The Dominion Bond Rating Service (DBRS), an independent and privately held credit ratings agency, released its rating on Friday. It gave the province and its long-term debt rating an A (low) — this time last year, credit agency Moody downgraded the province from Aa2 to Aa3 — and confirmed all trends remain stable. 

"The ratings confirmation reflects DBRS's view that the considerable progress being made to reduce budgetary deficits and slow debt growth are sufficient to maintain financial metrics within an acceptable range for the current ratings," the agency posted on its website.

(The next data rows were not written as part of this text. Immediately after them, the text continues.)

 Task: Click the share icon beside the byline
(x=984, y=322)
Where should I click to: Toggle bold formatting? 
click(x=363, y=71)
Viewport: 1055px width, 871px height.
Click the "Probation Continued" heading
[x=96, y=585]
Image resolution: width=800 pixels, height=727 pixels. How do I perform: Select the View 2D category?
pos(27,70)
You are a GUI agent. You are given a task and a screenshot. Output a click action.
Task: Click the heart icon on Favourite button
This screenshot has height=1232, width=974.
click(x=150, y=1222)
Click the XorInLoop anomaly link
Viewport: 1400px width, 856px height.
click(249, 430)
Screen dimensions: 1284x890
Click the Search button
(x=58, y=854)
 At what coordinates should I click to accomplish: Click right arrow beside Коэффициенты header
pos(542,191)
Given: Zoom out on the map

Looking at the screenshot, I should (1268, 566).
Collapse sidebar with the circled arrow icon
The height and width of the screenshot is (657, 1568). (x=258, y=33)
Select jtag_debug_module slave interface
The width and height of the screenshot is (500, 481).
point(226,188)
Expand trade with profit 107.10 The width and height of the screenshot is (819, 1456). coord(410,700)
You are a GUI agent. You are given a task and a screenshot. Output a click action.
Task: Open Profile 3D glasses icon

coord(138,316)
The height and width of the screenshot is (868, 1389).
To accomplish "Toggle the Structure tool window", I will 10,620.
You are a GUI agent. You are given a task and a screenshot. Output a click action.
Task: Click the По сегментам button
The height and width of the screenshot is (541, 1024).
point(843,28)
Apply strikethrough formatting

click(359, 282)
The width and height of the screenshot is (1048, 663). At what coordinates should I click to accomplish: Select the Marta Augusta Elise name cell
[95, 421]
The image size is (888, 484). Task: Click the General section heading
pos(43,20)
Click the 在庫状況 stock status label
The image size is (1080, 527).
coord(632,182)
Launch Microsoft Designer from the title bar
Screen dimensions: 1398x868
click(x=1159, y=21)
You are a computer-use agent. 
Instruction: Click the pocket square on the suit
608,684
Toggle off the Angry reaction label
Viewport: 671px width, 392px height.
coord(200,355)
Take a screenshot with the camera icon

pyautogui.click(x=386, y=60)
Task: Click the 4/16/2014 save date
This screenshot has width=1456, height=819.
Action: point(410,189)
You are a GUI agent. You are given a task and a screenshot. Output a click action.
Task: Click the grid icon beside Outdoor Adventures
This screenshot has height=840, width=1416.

"An uncertain outlook for global commodity prices and continued cost overruns at the Muskrat Falls hydroelectric project present downside risks."

According to a press release from the provincial government, credit agency Standard & Poor (S&P) also affirmed the rating — giving it a long-term A and short-term A-1 — and revised its outlook from negative to stable.

Bennett said the credit ratings mean the cost of the province's borrowing will be contained, but added the government needs to continue working to improve the rating.

Right now, the province is spending more on interest and debt payments than education, Bennett said.

"It's a huge item of what we spend … so focusing on improving our ratings helps lower that and, in the long run, allows us to have more money for health, education, transportation, roadwork, etc."